Asia and Asians in the Making of Kenya: A Take from the National Museum in Nairobi
Thursday, June 12, 2025
14:00 - 15:45 GMT
Location: LOS-114
Presenter(s)
FF
Fabio B. Figueiredo
Universidade Federal da Bahia, Brazil
Paper Abstract: As many other countries born out of colonialism, Kenya has had to come to terms with sub-national as well as transnational social identities shaped by the colonial experience, defined by European nineteenth-century notions of “race” and “tribe”, which oriented colonial sensibilities, policies, and law, and ultimately were appropriated by local populations as a basis for political mobilization.
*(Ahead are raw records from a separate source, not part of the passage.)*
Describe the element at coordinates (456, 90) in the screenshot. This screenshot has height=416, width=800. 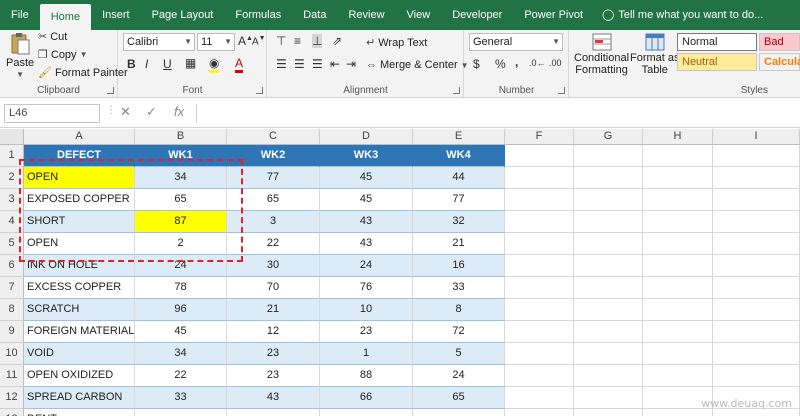
I see `alignment-launcher-icon` at that location.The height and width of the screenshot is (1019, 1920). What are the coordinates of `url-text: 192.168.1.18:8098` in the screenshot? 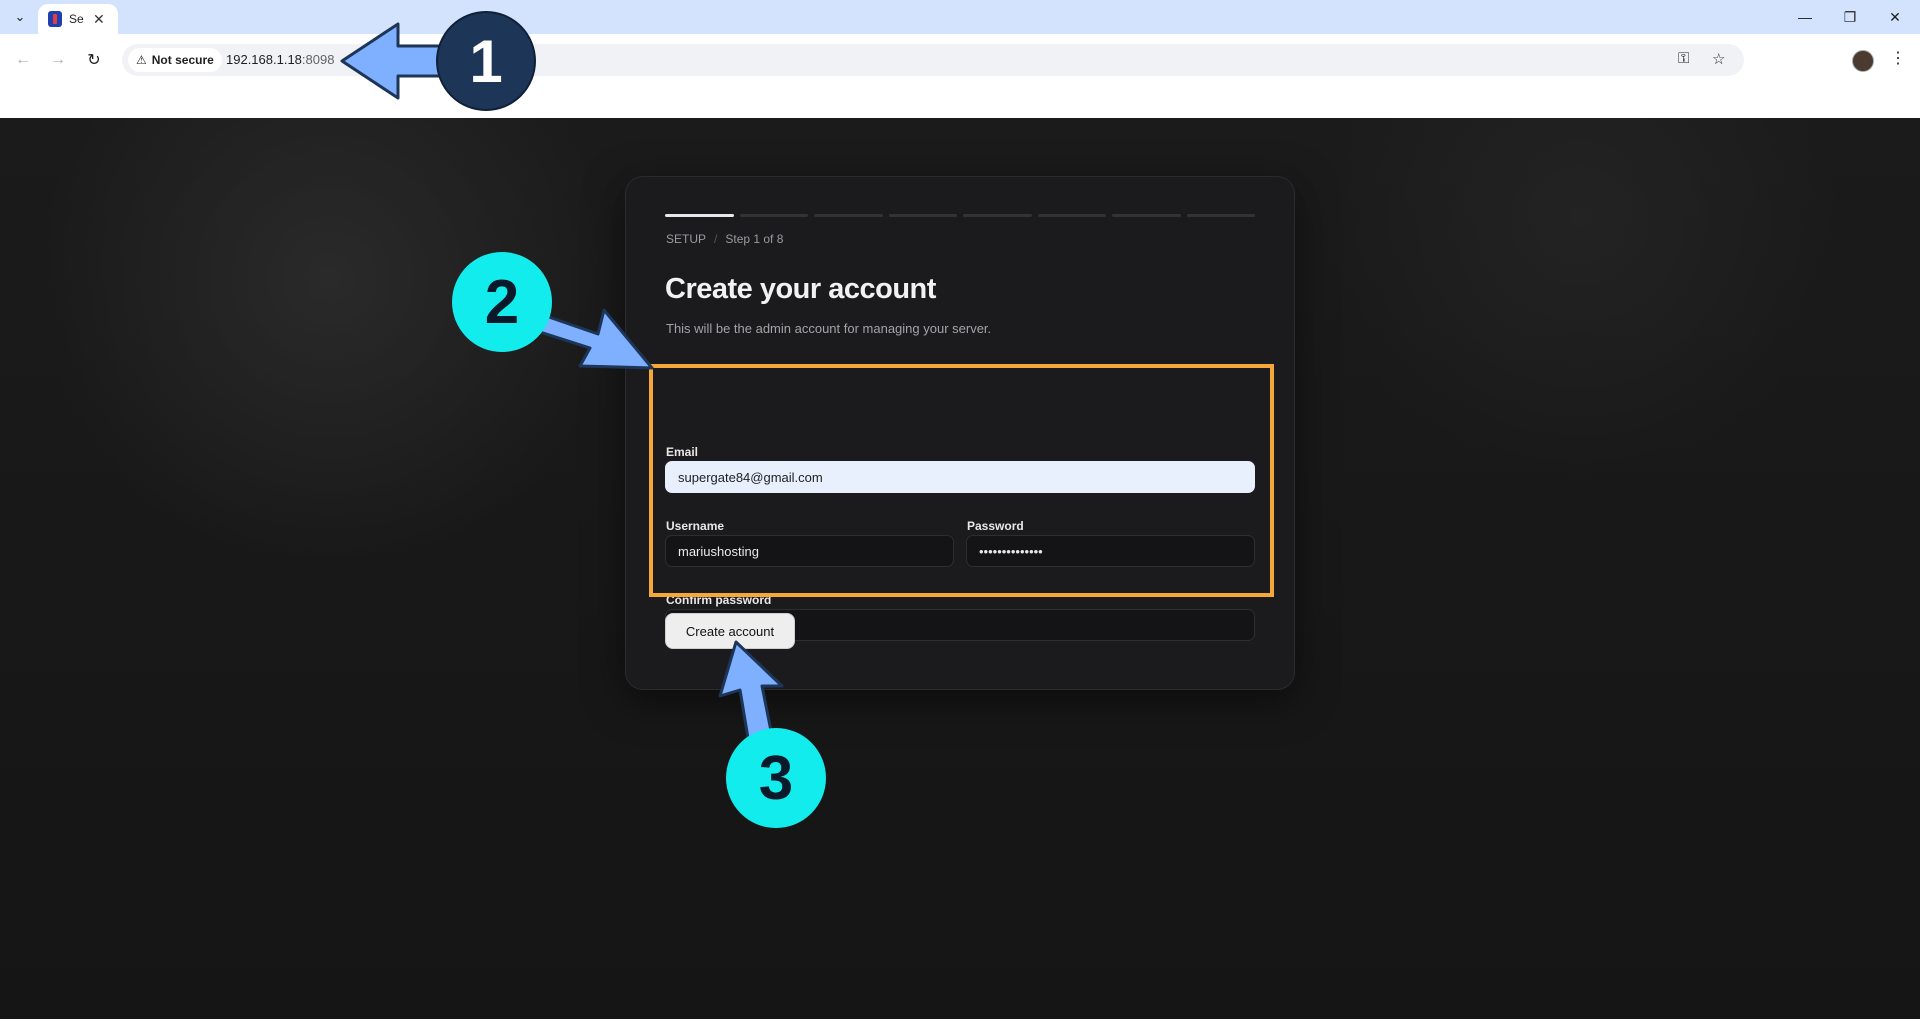 It's located at (280, 60).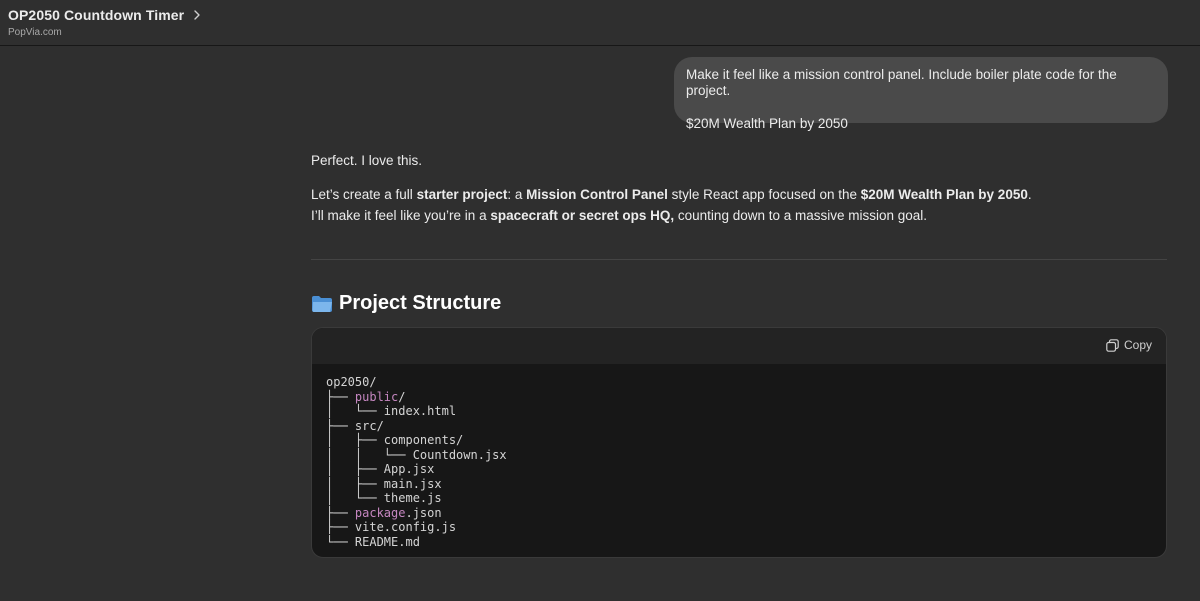 This screenshot has height=601, width=1200. I want to click on user-message-line: $20M Wealth Plan by 2050, so click(767, 124).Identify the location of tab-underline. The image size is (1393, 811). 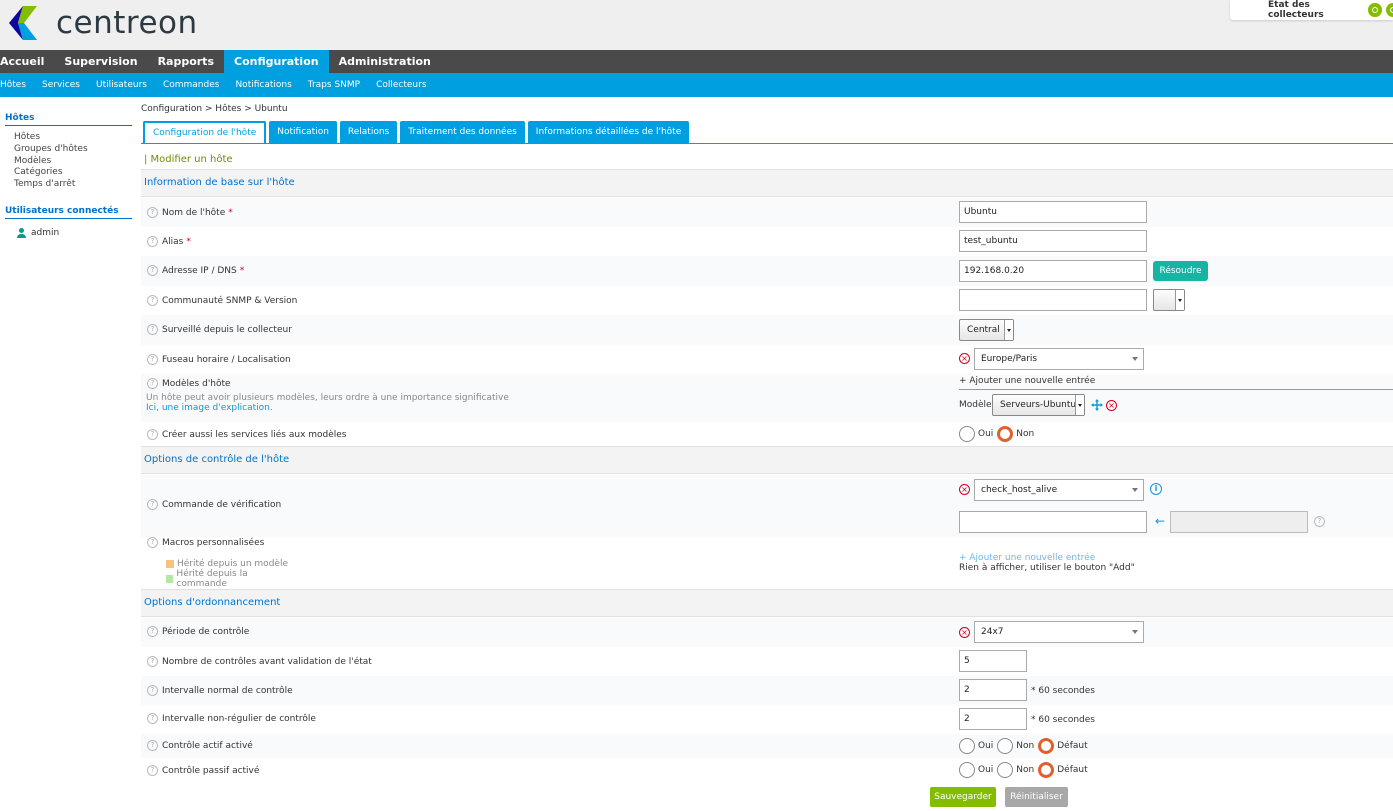
(767, 144).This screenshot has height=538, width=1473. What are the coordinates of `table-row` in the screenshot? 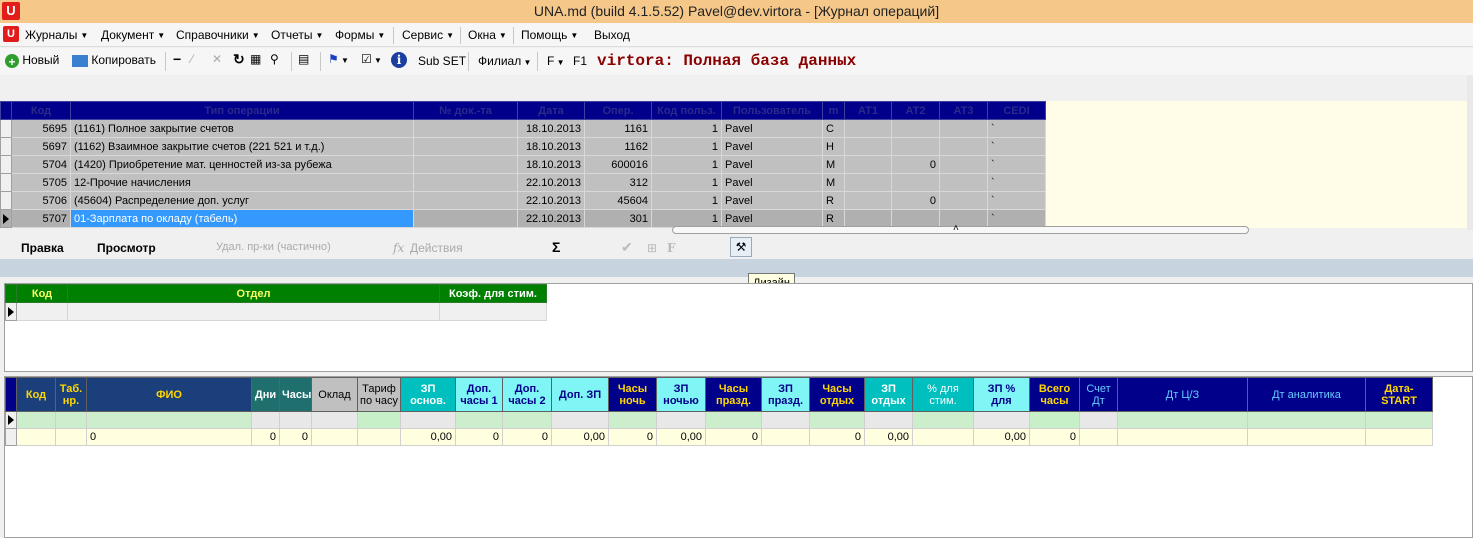 It's located at (276, 312).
Since colonial times, “Asians” have been construed as a single broad category encompassing a number of groups with quite different histories before and after coming to Kenya. “Asians” were not “natives” but also not “civilized” enough to be granted the same legal status as Europeans. Although most “Asian” political leaders in Kenya objected to the colonial rule and sought alliances with “African” (Black) nationalists, “Asians” were kept out of the national founding myth, as the liberation struggle came to be represented fundamentally as a push to retake ancestral land that African “tribes” had been stolen by White settlers. The Nairobi National Museum is a privileged space to interrogate this historical narrative, and to unveil the fragmented and subsidiary ways Asia and Asian intersect with it. This paper will dive into three of the twelve museum galleries – History of Kenya, The Aga Khan Hall, and the Central Bank of Kenya Numismatic Exhibition – to track and analyze the ways Asia and Asians are portrayed as taking part of and at the same time not fitting in the making of Kenya as a modern nation.